5.6. CPU packing

5.6.1. Background

The IPU runs static graphs and processes input data of a fixed size each time. If the input length is not fixed, additional zero padding operations are required; otherwise, the data processing power of the IPU cannot be effectively utilised.

The CPU packing functionality is implemented through the popart.PackRunner class and is specifically designed for a dynamic sequence length. After the user request is packed, the number of zero paddings is greatly reduced. When packing is combined with model modifications to achieve the equivalent transformations, the data processing efficiency of the IPU can be effectively utilised.

5.6.2. Functional modules

In essence, packing accumulates user requests of unfixed lengths within a fixed period of time and then packs the data together and sends it to the IPU in one batch.

Timeout processing

In order to increase the amount of valid data sent to the IPU, it is necessary to accumulate batches over a certain period of time. This is achieved by setting a timeout.

User data preprocessing

If the data has already been filled with zeros, this zero-filled data will be removed during preprocessing based on mask data provided in the request.

Data accumulation

Pack maintains an internal queue, where user requests will be queued. When the timeout module issues a request or the data being packed reaches the maximum value (reaches the maximum number of entries or about to exceed the model input size), PackRunner will send the accumulated requests to the IPU (out of queue).

Post-packing processing

After the IPU operation is completed, the packing program will be notified to retrieve the data and copy the output back to the user address. The user program will obtain the result corresponding to the input. No special processing is required.

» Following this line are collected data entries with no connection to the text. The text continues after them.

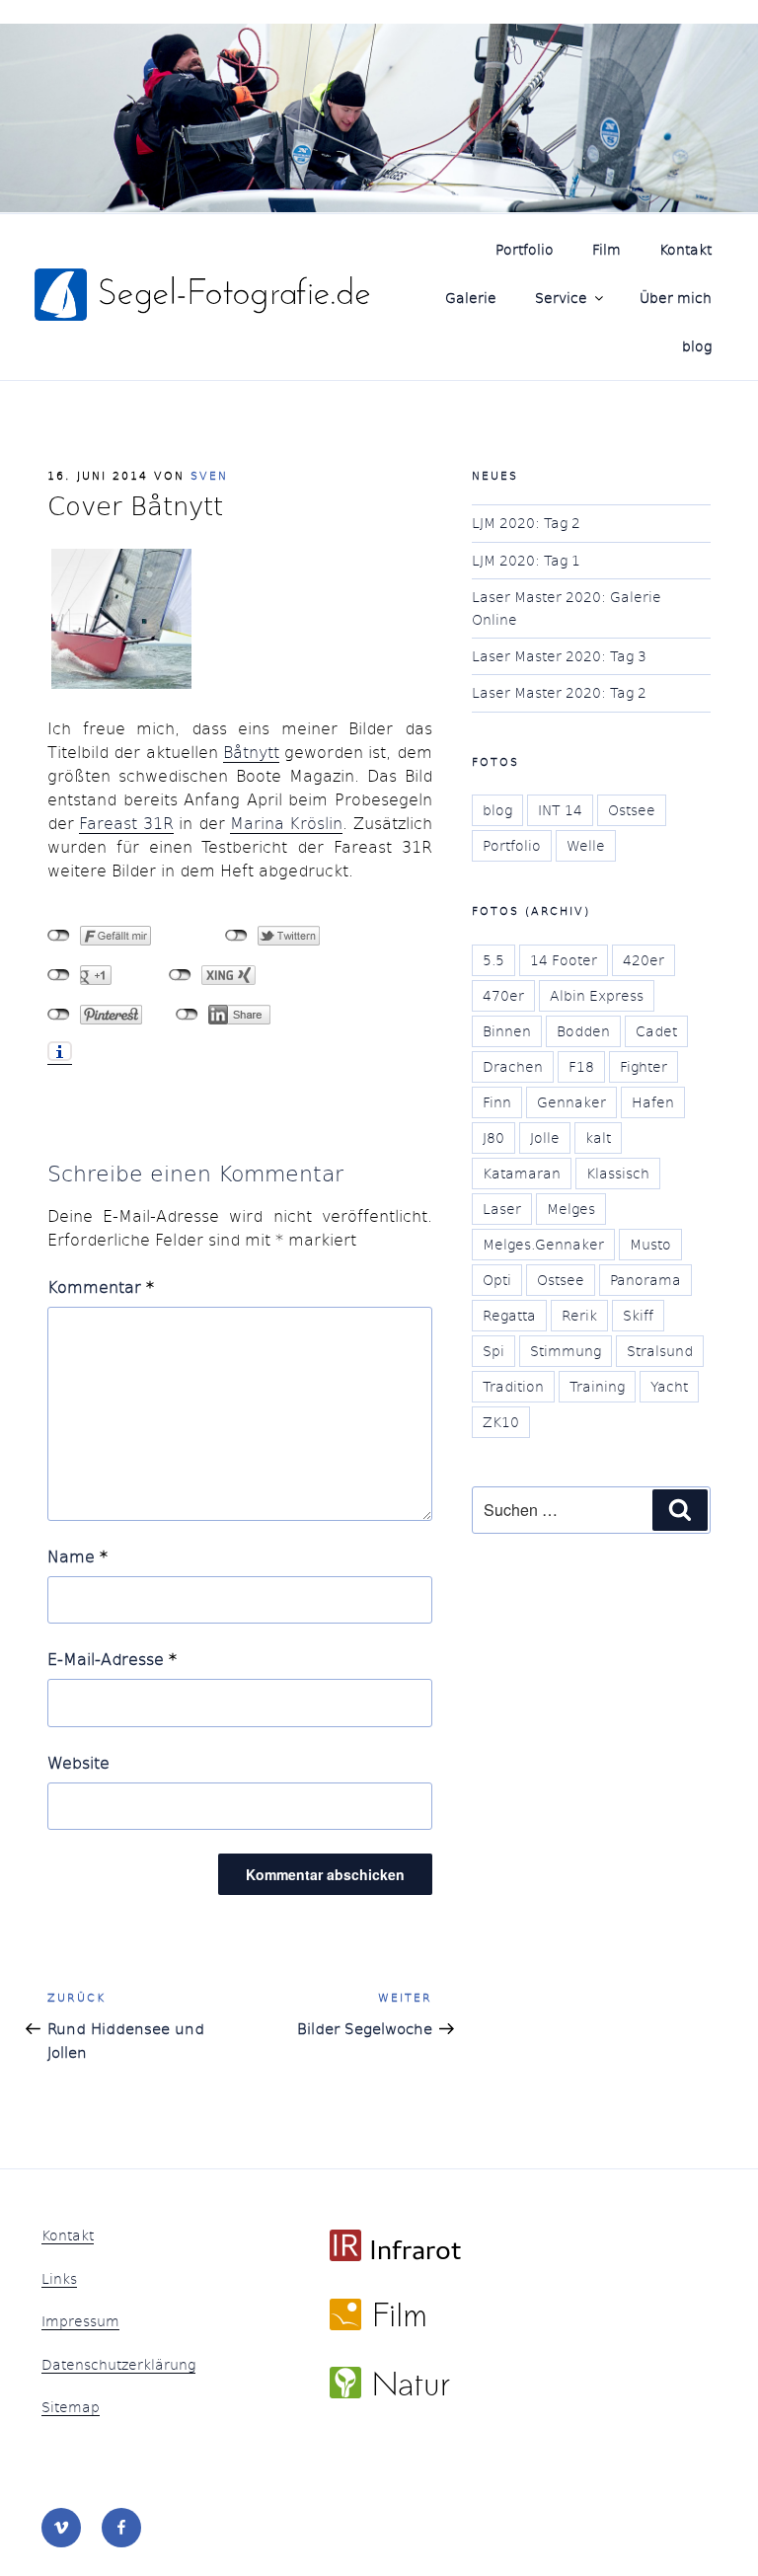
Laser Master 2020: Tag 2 (559, 692)
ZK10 (501, 1421)
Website (78, 1762)
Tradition (513, 1386)
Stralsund (660, 1350)
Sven (209, 475)
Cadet (656, 1031)
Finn (497, 1102)
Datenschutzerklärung (118, 2364)
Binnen (507, 1031)
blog (697, 346)
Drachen (513, 1066)
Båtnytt (251, 751)
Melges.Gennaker (543, 1244)
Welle (586, 845)
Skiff (638, 1315)
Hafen (653, 1102)
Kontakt (685, 249)
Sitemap (70, 2406)
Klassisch (617, 1173)
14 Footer (563, 959)
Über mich (676, 297)
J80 (493, 1137)
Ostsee (631, 809)
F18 (581, 1066)
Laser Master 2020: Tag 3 (559, 655)
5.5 (493, 959)
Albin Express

There are two situations when packing copies data:

  1. If the unpack operator is inserted in the network, then the output length is fixed. Simply copy it back according to the fixed length.

  2. If there is no unpack operator in the network, then the default output length copied back is equal to the effective length of the input data (the input excludes the length of the user pad).

../_images/pack_dataflow.png

Fig. 5.8 Schematic diagram of packing functional modules

5.6.3. Packing algorithms

CPU packing currently supports the following methods:

  • end-to-end

  • FirstFit

  • NextFit

Packing has the following three restrictions built in:

  • The total number of data entries in the packing cannot exceed the value set for maxValidNum.

  • The total data length of the packing cannot exceed the maximum length of the input when compiling the model.

  • The time interval between the first and last data of the packing cannot exceed the maximum value set by the user.

End-to-end method

The end-to-end packing method (Fig. 5.9) is used to concatenate the data end-to-end until the set maximum number of entries is reached or the maximum input value (input size when compiling the model) is about to be exceeded. With the end-to-end packing method, data can cross lines, and the unpack and repack operators need to be inserted into the network.

../_images/head2tail.gif

Fig. 5.9 End-to-end packing

FirstFit method

The FirstFit packing method (Fig. 5.10) is an “intraline” method, which means that data cannot cross lines. When a user request arrives, the scanning will start from the first line, until a line is found to put this data in. If a line is not found, then it will start a new line. According to network requirements, it may be necessary to insert several zeros as separators between two entries of data. A separator is not required before the first entry of data in the line. Although FirstFit changes the relative order of user requests within the packing, the result order will be consistent with the input order for the user because the built-in program will adjust the result order. Compared to NextFit, FirstFit improves space utilisation.

../_images/firstfit.gif

Fig. 5.10 FirstFit packing

NextFit method

NextFit packing (Fig. 5.11) is also an intraline packing method, and data cannot cross lines. When a user request arrives, the scanning will start from the end of the previous entry of data until a line is found to put this data in. If a line is not found, then it will start a new line.

Similarly, the total data length of the packing cannot exceed the maximum length of the input at the compiling time. Like FirstFit, it may be necessary to insert separators between two entries of data.

../_images/nextfit.gif

Fig. 5.11 NextFit packing

5.6.4. Examples

PopRT contains two end-to-end examples to illustrate how to use packing on the IPU. Each example includes the three packing algorithms and the corresponding performance data. PopRT examples are available on the examples code page.

  1. BERT packing example: packed_bert_example

  2. DeBERTa packing example: packed_deberta_example

For detailed instructions, see README.md in each directory.